In my previous post, I talked about the dangers of having reptiles as pets, and by how having them in the home can pose health and hygiene dangers.
To me, even worse than harbouring the exotic reptile – which I say, I’d much rather prefer having to live in my home, is pet spiders. There is just something about their menacing and contemplating demeanour that just makes me feel uneasy…
Having done some research on keeping spiders as pets, I must say that (surprisingly!) they do not pose as much of a health risk as what lizards do. Especially by the looks of spiders, one would not say that they are a much easier pet to have in the home than lizards. The most common spider to have as a pet is a Theraphosid, also known as a tarantula, or as we like to call them here in South Africa, a “bobbejaanspinnekop”. Fortunately for those spider lovers out there, and contrary to the general belief, their venom is not considered to be medically significant. The pain from this spider’s bite is predominantly ascribed to the hefty size of their fangs, and it is reported to have quite a painful burning sensation, ouch!
Pet spiders can be acquired from your local pet shop and do not pose much of a danger to us humans. I am especially thrilled that I do not have to cower in a corner when visiting my friend Jason who has pet tarantulas, but I will most definitely not be coming into any contact with them – not only because they repulse me, but because of their urticating hairs. These are stinging hairs are a defence mechanism that a tarantula makes use of when it feels threatened. The urticating hairs can very easily come off, just by rubbing its legs and can cause all sorts of uncomfortable allergic reactions ranging from itchiness on the skin as well getting in through your nostrils causing irrepressible sneezing and restricted breathing. These small hairs can even cause momentary blindness!
Pet or pest?
Having spiders on board as a permanent house guest is not as bad as I thought. But, these creepy crawly insects have to be fed as well, so one has to consider bringing insects into the home to feed them, and ensure that they do not take over. Some people, like me live in fear of spiders and would rather not have them in the home. As some of you are lovers of spiders as pets, I have done some research on how to get rid of spiders in your home, in a natural way:
- Be sure to use yellow light bulbs outside your home, which will attract fewer insects and thus ensure fewer spiders spinning webs in your house.
- Regularly sweep, vacuum and dust in any corners, baseboards, as well as washers and dryers to prevent spiders from spinning webs. Remove any spider webs when spiders are not in them, as this encourages them to make your house their home.
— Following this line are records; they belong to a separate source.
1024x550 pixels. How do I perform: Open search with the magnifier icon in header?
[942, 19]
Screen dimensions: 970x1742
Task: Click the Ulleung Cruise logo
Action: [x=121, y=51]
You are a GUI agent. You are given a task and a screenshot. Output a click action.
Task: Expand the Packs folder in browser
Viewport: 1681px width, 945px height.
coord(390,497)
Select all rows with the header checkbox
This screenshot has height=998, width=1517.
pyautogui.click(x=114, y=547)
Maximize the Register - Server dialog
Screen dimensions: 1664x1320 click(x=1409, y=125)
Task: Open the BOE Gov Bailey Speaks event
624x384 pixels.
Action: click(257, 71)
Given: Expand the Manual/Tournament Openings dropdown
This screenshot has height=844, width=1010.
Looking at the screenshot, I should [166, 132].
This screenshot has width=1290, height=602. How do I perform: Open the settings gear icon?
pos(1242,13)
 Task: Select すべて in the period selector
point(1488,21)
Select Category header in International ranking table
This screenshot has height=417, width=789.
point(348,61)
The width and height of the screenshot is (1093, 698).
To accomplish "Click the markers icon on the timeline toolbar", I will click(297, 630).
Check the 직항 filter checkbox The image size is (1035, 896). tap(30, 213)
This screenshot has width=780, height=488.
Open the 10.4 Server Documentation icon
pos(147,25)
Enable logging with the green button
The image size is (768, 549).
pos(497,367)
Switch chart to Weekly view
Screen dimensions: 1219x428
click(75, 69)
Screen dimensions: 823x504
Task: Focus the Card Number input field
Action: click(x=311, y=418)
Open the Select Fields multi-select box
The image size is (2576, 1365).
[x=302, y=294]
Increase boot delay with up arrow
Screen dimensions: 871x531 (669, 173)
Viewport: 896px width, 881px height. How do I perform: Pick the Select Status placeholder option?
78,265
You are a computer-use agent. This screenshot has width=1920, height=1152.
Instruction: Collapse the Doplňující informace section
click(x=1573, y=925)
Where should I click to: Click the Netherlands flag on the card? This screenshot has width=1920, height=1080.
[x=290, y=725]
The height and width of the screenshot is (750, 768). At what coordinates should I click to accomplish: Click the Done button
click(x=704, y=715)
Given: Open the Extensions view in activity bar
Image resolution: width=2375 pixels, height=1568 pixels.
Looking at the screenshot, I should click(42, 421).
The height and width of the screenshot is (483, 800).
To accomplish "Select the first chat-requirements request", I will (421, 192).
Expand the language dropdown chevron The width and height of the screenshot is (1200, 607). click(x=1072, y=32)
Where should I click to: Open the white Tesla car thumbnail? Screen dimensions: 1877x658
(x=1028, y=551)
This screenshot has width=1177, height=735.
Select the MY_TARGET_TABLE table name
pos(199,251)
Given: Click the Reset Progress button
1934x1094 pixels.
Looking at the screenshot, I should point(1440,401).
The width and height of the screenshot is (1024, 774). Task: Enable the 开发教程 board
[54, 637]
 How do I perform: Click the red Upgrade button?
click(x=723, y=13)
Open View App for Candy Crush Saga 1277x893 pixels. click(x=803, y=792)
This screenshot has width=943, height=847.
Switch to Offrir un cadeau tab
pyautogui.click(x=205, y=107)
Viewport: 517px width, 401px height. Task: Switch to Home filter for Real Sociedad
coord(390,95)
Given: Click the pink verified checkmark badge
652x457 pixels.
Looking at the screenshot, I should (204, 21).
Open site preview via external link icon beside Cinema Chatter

- Did you know that spiders don’t like citrus or peppermint? Be sure to rub citrus in areas that spiders inhabit such as windowsills or on bookshelves, or spray a peppermint mixture in these areas. Vinegar and even tobacco also helps to do the trick.
- If you have a shed, be sure that it is weather stripped, and that the door and windows are sealed properly (the same goes for caulking window frames and door panels indoors), and be sure to regularly clean and dust, as spiders love hiding in nooks and crannies. Also make sure that there aren’t piles of chopped wood or vegetation lying around in your garden as this will also attract spiders.
- If you don’t have a cat already, do a good deed and adopt one from your local shelter. Cats are great hunters and hunt rats and mice regularly.
On the other hand, spiders make for great natural pest control, catching other annoying insects in the home. Sometimes they do end up becoming more of a nuisance than being your very own insect-killer hero. Many a time one can control an infestation, but in certain cases, the problem can escalate and you would need to get your local pest control techie to assist.
So, unless you are an arachnid lover, I personally would not add spiders onto my top 5 list of pets to have around the home!